Apple’s touchscreen netbook is probably real – just not a netbook!

I think Apple’s new device will look more like a Kindle than a netbook

Some Asian news outlets are reporting rumors that suggest Apple is working on a touchscreen device. This larger format iPod touch has been rumored for a while, and it’s said to be a “netbook” type device. The question is: How likely is it that Apple will release a touchscreen, no-keyboard netbook? My best guess is that Apple is indeed working on a device similar to that being talked about in the blogs today.
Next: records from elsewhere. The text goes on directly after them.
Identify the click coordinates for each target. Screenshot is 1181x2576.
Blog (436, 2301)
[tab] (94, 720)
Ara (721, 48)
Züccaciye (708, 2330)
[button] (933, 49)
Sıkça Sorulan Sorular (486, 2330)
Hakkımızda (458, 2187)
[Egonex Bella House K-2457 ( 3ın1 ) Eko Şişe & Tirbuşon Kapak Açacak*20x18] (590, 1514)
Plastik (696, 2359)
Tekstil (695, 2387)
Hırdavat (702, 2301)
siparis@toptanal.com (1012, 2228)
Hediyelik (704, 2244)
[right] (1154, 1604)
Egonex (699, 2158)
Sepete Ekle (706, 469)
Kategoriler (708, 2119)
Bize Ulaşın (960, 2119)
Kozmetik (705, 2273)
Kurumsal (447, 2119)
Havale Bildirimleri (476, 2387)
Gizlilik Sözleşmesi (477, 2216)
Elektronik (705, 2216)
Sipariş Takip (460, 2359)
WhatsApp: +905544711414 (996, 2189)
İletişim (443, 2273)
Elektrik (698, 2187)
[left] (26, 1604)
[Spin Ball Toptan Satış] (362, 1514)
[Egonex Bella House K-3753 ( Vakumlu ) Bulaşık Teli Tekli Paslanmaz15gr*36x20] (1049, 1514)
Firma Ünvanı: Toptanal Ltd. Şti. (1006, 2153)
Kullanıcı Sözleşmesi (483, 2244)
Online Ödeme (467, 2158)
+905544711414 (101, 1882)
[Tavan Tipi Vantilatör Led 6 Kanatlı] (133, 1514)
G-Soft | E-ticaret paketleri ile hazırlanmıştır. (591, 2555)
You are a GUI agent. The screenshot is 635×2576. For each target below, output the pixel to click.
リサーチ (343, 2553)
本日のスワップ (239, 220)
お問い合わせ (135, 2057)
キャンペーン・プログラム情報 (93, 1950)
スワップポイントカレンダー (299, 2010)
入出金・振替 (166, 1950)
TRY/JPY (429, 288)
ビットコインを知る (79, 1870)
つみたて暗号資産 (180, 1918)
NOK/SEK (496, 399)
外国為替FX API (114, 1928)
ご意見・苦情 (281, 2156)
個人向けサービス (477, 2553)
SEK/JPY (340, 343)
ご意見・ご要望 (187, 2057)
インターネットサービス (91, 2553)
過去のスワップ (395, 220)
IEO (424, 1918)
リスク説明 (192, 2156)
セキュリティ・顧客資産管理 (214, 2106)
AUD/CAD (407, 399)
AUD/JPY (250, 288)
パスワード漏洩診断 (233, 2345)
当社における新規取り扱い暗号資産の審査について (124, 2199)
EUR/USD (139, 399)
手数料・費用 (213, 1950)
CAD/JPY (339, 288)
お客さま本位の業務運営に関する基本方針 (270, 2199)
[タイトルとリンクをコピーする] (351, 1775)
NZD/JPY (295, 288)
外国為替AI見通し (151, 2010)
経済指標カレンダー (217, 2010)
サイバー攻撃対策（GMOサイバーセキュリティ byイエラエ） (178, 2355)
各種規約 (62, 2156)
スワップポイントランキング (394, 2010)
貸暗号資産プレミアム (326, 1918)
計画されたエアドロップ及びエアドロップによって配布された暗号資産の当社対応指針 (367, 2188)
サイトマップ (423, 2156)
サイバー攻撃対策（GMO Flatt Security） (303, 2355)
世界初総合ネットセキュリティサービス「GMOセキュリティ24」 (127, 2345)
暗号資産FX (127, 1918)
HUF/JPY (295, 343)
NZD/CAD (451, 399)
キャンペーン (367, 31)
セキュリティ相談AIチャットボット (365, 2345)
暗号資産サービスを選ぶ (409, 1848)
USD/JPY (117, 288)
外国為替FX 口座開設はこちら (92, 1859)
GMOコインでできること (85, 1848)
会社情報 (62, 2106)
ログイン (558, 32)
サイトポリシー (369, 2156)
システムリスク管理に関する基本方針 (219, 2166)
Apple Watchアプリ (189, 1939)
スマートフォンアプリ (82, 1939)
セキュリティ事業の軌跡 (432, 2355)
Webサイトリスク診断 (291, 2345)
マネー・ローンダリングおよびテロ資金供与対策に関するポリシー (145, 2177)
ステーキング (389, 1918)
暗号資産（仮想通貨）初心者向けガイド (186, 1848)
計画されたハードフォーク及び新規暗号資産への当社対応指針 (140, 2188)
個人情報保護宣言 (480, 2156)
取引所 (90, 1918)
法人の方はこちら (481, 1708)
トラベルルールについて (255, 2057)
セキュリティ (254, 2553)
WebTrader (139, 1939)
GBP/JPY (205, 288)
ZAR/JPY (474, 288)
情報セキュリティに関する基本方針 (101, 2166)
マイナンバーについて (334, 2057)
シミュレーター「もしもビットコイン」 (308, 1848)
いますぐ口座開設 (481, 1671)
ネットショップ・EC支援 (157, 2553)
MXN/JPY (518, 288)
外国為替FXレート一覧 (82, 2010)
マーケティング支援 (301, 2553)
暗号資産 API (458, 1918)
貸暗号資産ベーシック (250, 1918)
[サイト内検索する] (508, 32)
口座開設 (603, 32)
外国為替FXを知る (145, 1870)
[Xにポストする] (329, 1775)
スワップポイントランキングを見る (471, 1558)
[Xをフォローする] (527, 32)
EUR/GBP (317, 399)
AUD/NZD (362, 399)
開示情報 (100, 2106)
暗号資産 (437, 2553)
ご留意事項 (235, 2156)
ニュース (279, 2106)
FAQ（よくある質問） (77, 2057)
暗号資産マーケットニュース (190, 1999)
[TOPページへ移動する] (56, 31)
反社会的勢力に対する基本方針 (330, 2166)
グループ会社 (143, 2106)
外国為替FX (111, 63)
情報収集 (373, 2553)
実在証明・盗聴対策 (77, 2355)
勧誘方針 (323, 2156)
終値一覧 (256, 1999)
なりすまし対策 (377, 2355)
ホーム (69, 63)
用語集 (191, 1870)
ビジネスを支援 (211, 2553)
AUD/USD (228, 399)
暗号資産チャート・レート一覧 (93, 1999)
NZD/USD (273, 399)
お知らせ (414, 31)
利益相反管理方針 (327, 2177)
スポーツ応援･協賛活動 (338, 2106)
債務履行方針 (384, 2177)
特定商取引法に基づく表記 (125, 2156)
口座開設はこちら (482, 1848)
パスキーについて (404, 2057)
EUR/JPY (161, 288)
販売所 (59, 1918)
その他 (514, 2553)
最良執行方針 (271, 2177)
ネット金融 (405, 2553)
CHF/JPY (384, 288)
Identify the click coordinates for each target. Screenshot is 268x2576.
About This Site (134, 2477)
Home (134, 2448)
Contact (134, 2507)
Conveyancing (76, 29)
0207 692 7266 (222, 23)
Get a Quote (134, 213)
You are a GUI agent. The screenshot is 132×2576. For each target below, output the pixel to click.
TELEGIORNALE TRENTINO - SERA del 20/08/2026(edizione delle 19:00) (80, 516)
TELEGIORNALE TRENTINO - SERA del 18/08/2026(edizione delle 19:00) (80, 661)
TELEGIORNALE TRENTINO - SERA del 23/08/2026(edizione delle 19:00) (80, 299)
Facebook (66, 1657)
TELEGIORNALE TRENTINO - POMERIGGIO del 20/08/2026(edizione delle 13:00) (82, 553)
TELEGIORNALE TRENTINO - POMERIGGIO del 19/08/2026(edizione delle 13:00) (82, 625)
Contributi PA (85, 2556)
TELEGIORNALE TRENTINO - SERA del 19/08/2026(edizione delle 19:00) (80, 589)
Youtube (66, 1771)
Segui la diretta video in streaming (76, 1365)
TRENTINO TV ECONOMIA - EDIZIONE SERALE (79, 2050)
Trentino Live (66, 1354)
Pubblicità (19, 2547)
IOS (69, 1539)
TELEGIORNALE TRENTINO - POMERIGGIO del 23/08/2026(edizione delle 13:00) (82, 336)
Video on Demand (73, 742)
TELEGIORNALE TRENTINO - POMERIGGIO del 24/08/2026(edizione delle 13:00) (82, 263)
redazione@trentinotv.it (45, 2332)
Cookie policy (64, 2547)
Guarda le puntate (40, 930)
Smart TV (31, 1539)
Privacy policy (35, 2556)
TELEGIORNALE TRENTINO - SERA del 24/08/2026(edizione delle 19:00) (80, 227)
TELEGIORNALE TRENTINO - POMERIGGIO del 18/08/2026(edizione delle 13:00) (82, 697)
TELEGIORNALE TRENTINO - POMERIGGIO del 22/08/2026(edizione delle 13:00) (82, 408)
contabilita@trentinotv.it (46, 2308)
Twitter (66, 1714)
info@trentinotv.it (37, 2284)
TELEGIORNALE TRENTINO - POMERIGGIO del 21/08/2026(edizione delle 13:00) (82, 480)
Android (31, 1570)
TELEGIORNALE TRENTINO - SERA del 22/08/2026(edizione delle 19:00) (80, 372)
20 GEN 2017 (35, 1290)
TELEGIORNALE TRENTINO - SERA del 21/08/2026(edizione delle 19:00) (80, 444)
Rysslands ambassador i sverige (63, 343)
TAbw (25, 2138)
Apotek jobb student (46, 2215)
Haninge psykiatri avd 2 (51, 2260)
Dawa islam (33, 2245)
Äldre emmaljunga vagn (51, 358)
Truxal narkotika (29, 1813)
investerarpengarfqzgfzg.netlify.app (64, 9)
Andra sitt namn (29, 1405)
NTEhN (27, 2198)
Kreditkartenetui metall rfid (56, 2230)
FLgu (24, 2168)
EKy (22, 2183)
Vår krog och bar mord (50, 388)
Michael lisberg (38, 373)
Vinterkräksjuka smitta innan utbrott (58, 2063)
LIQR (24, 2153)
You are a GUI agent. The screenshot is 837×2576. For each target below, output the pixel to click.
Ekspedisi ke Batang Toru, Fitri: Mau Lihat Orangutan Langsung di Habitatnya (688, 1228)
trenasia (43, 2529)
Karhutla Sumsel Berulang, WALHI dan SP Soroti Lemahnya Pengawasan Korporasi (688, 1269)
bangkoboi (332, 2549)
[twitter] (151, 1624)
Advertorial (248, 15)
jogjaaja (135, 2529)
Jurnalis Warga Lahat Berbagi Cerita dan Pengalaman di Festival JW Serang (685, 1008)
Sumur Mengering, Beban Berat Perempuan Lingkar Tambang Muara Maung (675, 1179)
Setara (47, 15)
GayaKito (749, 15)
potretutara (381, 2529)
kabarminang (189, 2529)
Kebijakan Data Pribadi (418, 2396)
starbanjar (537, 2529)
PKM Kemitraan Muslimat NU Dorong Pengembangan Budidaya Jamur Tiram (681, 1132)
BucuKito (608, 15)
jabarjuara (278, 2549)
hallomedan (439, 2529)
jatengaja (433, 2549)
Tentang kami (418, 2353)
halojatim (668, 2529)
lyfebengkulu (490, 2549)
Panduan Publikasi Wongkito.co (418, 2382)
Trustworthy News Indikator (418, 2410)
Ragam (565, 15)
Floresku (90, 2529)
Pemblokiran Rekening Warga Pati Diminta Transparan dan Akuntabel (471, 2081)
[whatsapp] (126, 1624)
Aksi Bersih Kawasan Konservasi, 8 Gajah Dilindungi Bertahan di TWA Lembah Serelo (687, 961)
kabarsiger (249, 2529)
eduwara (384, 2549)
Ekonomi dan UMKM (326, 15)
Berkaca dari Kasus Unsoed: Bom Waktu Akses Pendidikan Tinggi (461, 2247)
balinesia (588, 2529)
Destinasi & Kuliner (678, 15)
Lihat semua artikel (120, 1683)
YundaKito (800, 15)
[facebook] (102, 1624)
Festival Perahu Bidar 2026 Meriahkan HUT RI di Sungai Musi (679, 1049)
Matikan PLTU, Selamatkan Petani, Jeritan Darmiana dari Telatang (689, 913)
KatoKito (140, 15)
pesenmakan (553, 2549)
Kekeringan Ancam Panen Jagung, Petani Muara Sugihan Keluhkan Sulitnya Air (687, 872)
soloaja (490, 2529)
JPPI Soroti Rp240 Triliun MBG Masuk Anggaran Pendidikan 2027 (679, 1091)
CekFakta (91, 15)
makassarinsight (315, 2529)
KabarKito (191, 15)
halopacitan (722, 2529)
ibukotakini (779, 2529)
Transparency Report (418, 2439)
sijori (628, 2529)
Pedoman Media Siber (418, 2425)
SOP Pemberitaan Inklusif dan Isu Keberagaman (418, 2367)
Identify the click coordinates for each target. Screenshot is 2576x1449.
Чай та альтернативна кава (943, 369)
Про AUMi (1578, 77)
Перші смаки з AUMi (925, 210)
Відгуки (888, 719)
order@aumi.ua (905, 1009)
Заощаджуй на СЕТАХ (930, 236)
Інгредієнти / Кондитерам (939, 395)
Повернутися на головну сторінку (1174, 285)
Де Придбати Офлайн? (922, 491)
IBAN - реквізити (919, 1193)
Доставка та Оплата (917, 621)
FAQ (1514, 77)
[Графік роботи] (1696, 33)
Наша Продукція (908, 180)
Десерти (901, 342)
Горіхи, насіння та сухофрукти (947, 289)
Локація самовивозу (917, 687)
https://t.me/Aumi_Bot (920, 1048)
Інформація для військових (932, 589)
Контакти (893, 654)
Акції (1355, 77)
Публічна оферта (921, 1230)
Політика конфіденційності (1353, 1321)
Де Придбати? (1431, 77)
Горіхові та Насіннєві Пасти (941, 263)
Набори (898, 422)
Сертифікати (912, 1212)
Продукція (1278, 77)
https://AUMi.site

Just as it redefined the MP3 player experience (with iPod) and reinvented the smartphone (with iPhone), Apple is going to pursue the netbook opportunity. But it won’t be with anything like the cheap, anorexic laptops being sold as netbooks today.

When Apple COO Time Cook was asked about netbooks during his conference call with analysts in February 2009, he said that the company was “watching the space,” but he dismissed the idea of offering a device that had “smaller screens, cramped keyboard.” In other words, if Apple does make a device that sits between an iPod touch/iPhone and a laptop, then it would mostly likely be a touchscreen device.

Some other clues that point toward the development of this device are found in the user interface on the recently released Safari 4.0 Beta. Charles Ying, who develops for WebKit, notes on his blog the similarities between Safari 4.0 and the iPhone Safari browser.

“I’m guessing that multi-touch user interactions are more positionally accurate due to direct user manipulation. That might explain some of the slight inconveniences Apple is making to pursue a unified multi-touch but full computing interface. I don’t know if Apple’s Netbook will run full Mac OS X, but I’m pretty sure that Safari 4’s user interface will at least be consistent.”

At the same time, Apple is pushing hard on its web applications. The iWork web site and a much improved Mobile Me would make good companions for an Apple touchscreen device, whatever it might eventually be called. These developments seem to point to a device that could be broadly called a “cloud client.” (What makes a Cloud Computer.)

I think there are social and economic reasons why Apple will pursue this opportunity, as well.

Om ends with a note about connected devices that I agree with – even more so when I still was a road warrior:

If you read our past coverage, we are pretty bullish on connected devices and consider them to be be part of an uber-trend… I think these devices facilitate our inner digital nomad. There is one company that understands cultural shifts better than most, and that is Apple.

Following close on with Apple would be Google and Amazon. Those two happen to be firms that understand cloud computing better than anyone else out there.